Records shown:
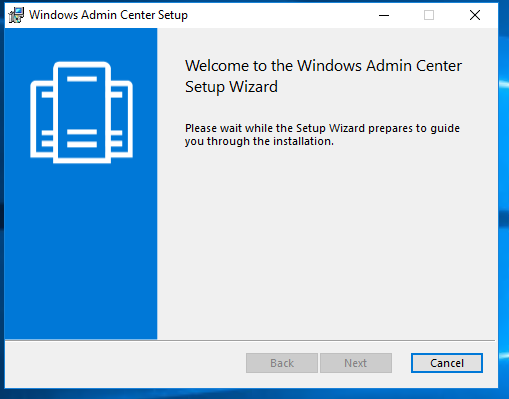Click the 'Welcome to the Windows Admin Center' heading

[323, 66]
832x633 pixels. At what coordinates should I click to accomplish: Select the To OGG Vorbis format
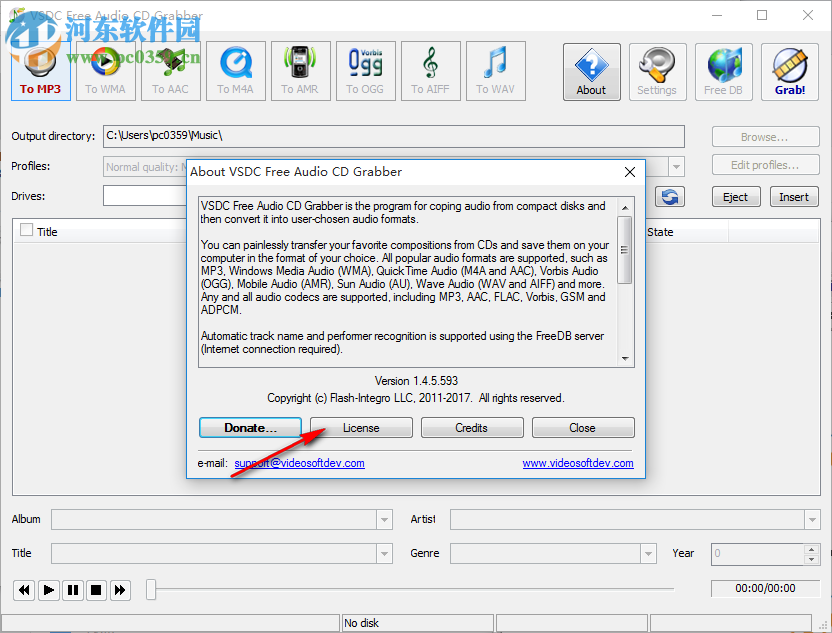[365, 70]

--

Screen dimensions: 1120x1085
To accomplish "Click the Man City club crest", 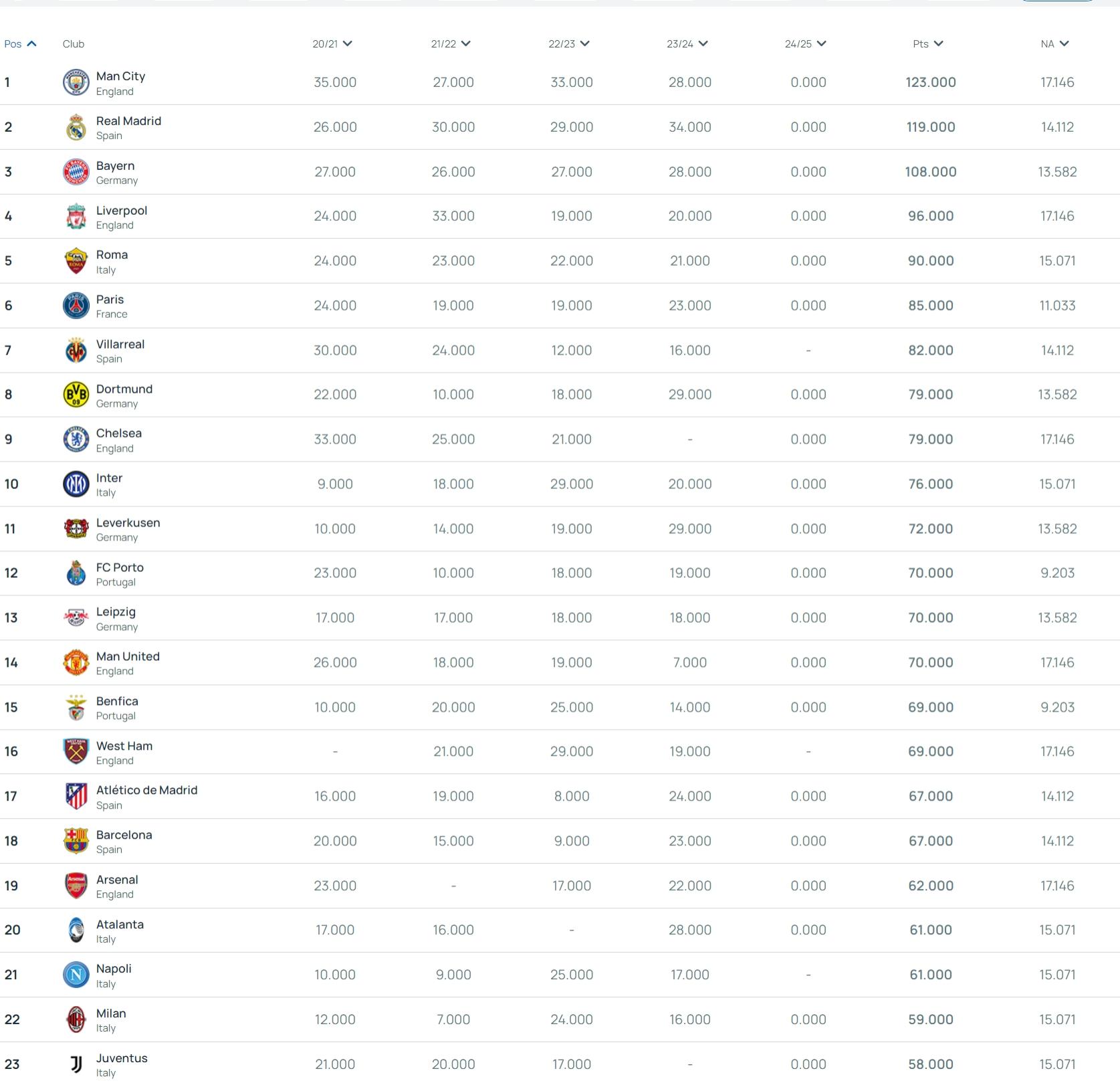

Aim: Repeat the records from the line with "Screen dimensions: 1120x1085" up to and including the line with "the Man City", leaving the pictures out of your answer.

Output below:
Screen dimensions: 1120x1085
To accomplish "Click the Man City club crest", 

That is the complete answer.